## Records for the exercise
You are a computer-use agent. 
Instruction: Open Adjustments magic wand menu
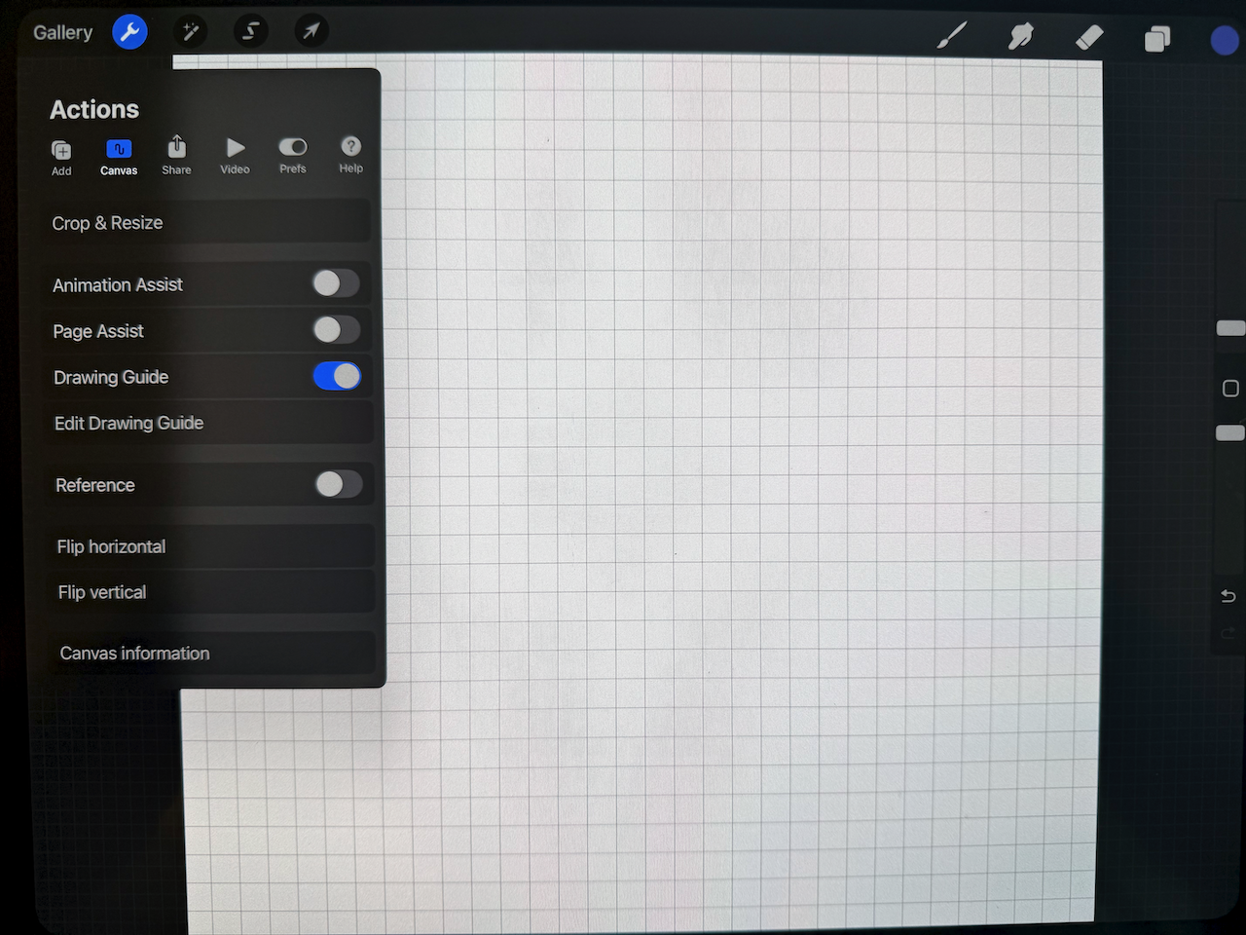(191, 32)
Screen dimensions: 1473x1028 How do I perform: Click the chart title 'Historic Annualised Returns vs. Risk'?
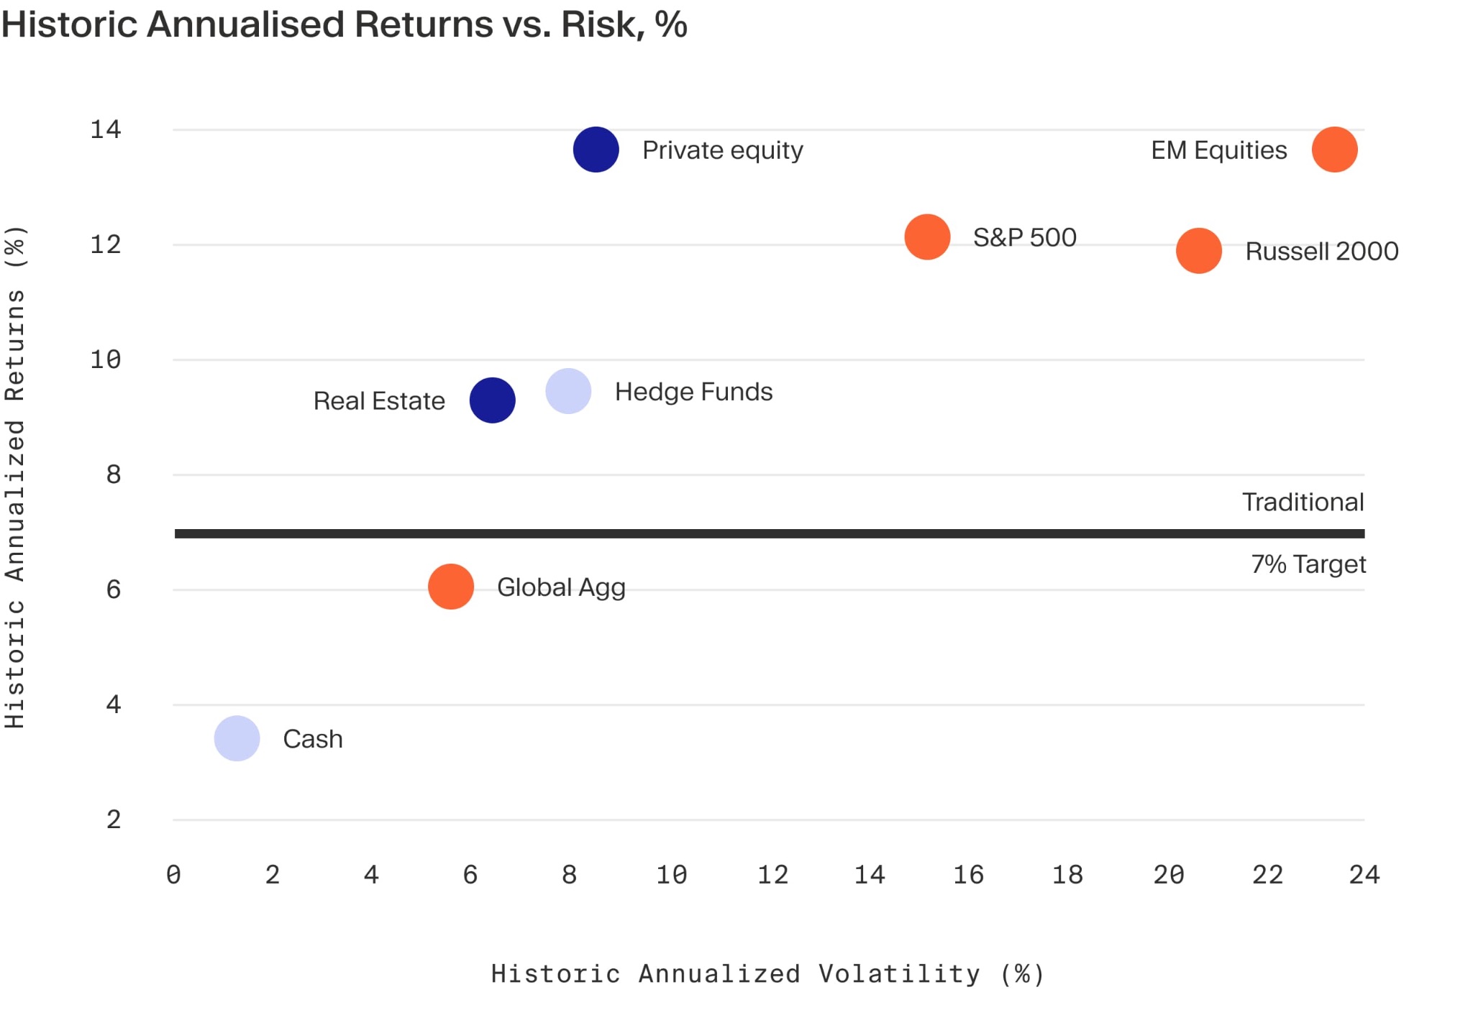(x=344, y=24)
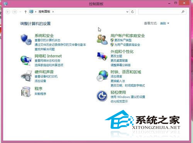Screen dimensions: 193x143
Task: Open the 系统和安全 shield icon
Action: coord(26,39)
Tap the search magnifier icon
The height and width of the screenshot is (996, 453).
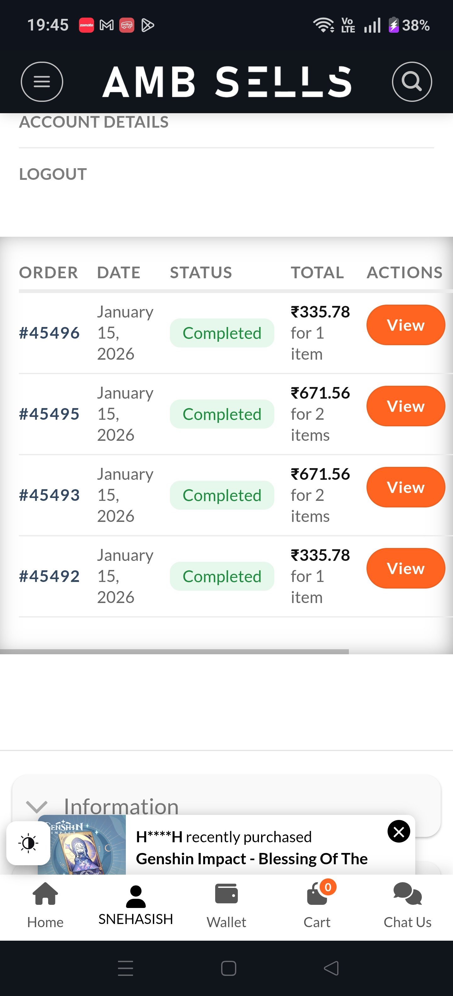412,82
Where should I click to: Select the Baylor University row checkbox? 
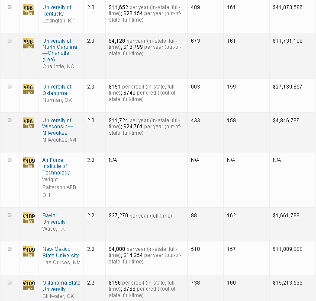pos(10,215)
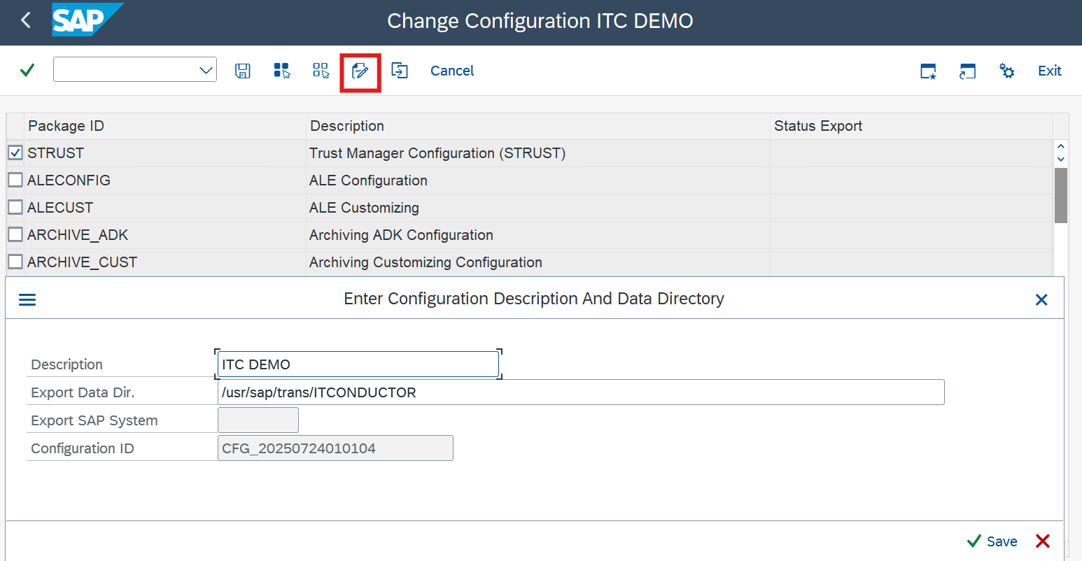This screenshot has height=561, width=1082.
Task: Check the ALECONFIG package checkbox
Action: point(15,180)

## Work order
Starting at the line that contains "Where should I", reproduce exactly and only the lines through the end of the entries above, with the pictures excluded.

## Answer to this exercise
Where should I click to: Select the Baylor University row checkbox? 
pos(10,215)
This screenshot has height=561, width=1082.
Task: Check the ALECONFIG package checkbox
Action: point(15,180)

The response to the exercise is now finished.